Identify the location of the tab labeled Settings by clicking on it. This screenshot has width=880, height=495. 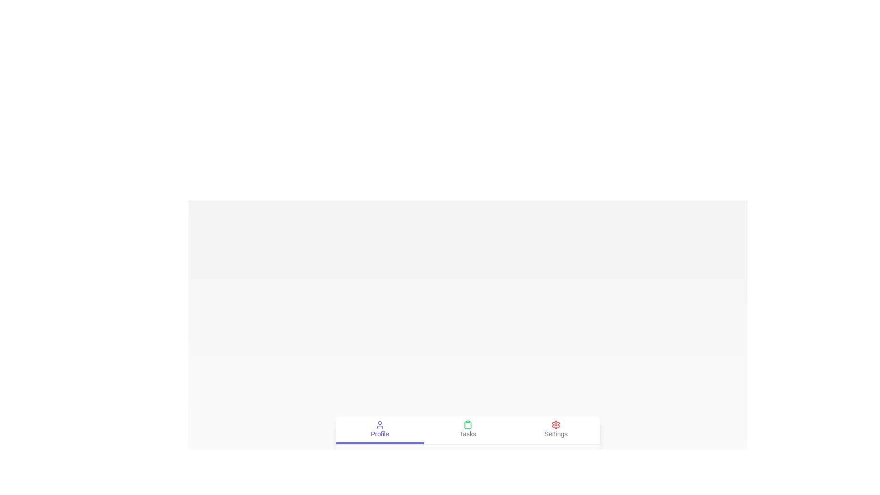
(556, 430).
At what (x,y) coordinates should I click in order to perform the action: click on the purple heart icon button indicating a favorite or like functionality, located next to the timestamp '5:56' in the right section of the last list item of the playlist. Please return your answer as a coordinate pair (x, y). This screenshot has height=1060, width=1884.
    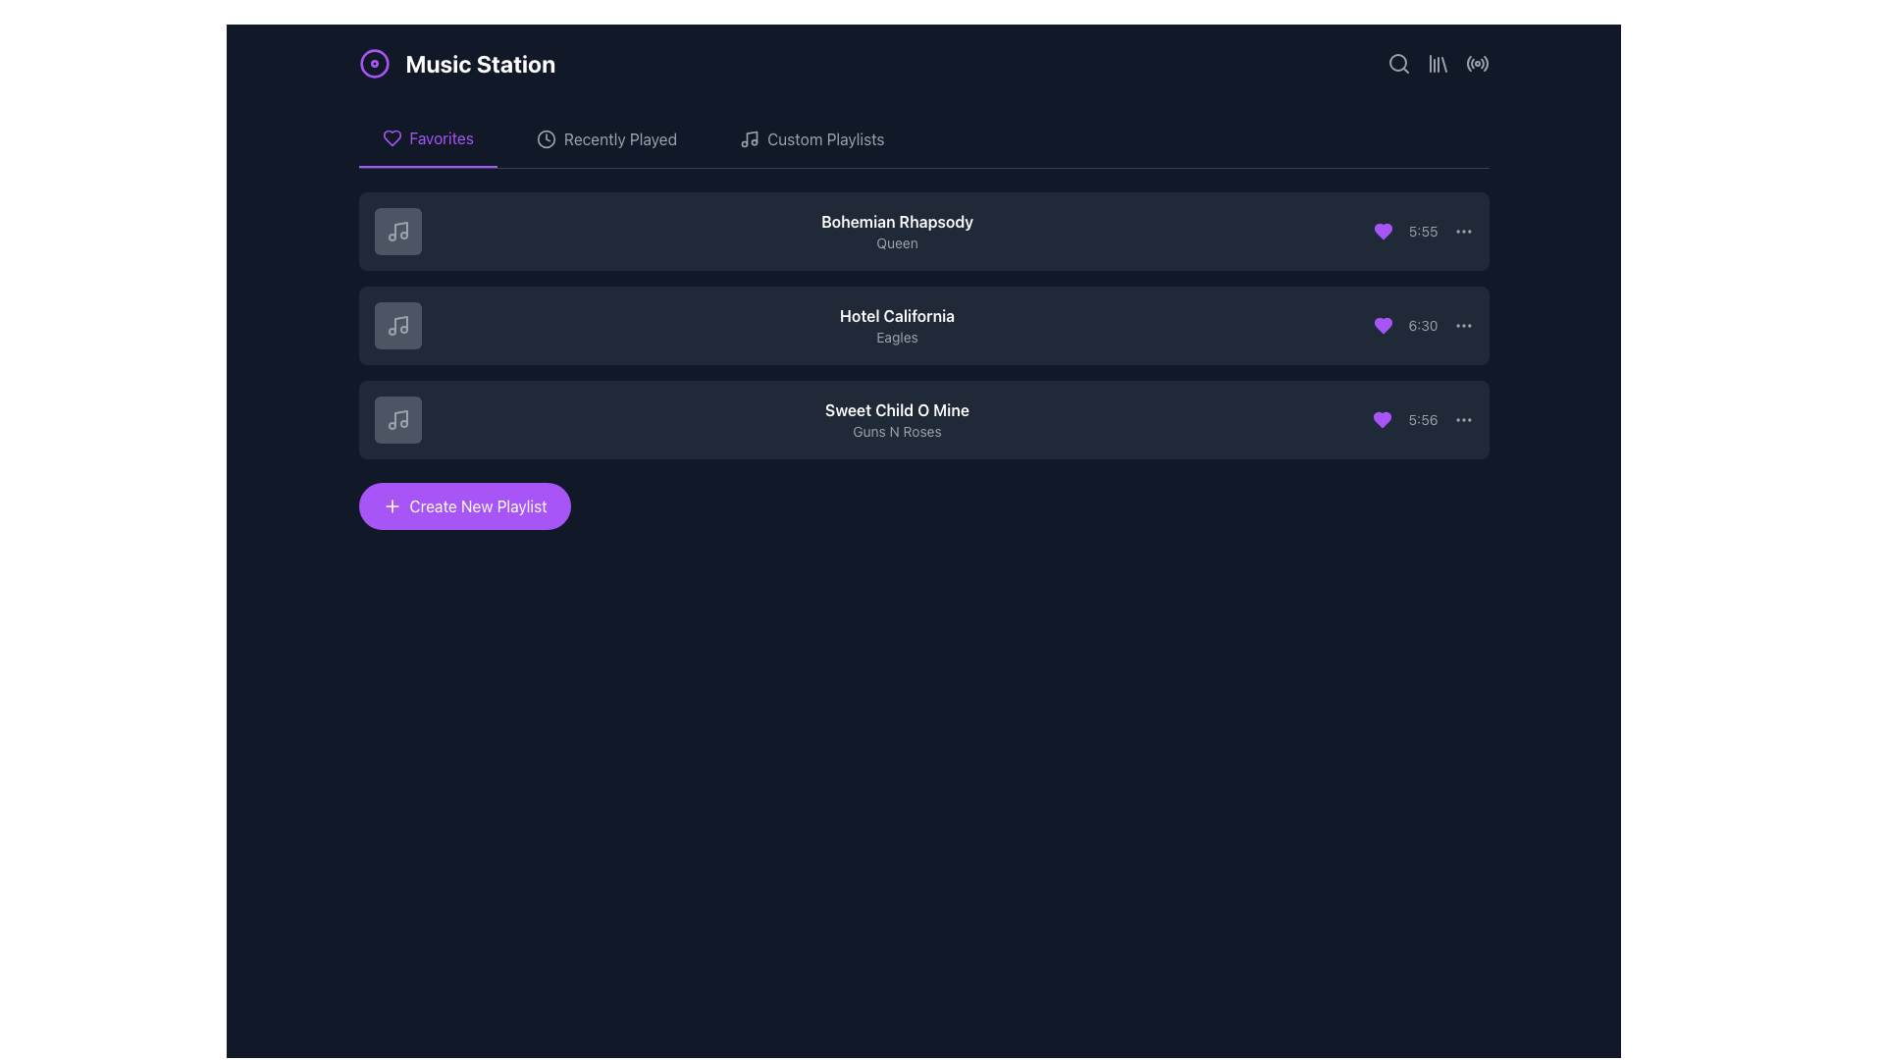
    Looking at the image, I should click on (1381, 419).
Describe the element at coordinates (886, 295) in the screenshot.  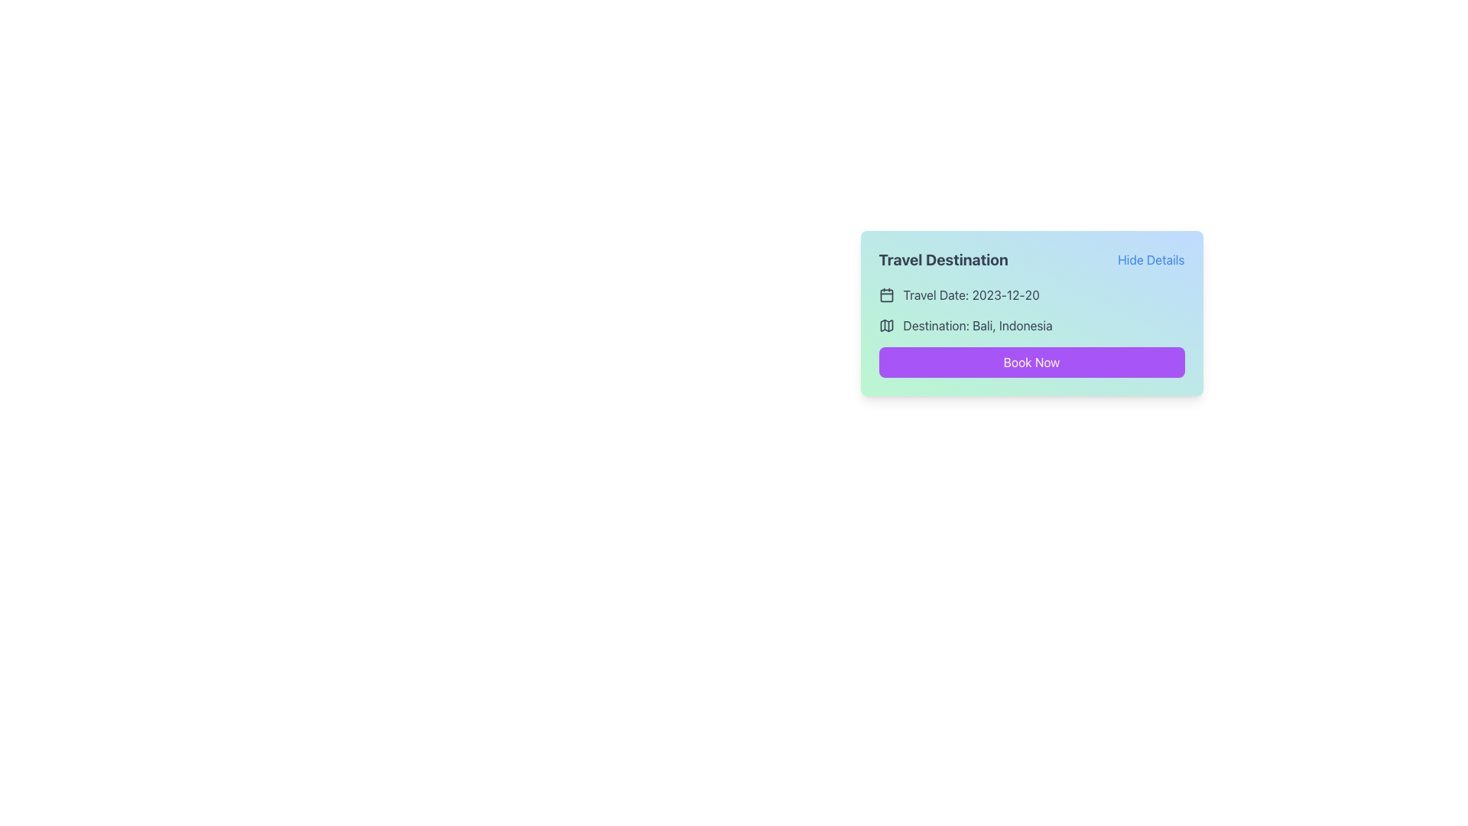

WHAT YOU SHOULD DO ▸
Reproduce every line word for word, starting with the line that contains "At what (x,y)" and going on through the end of the material. Leave the pictures out.

WRITTEN ANSWER ▸
At what (x,y) coordinates should I click in order to perform the action: click on the purple heart icon button indicating a favorite or like functionality, located next to the timestamp '5:56' in the right section of the last list item of the playlist. Please return your answer as a coordinate pair (x, y). This screenshot has height=1060, width=1884.
    Looking at the image, I should click on (1381, 419).
Describe the element at coordinates (886, 295) in the screenshot.  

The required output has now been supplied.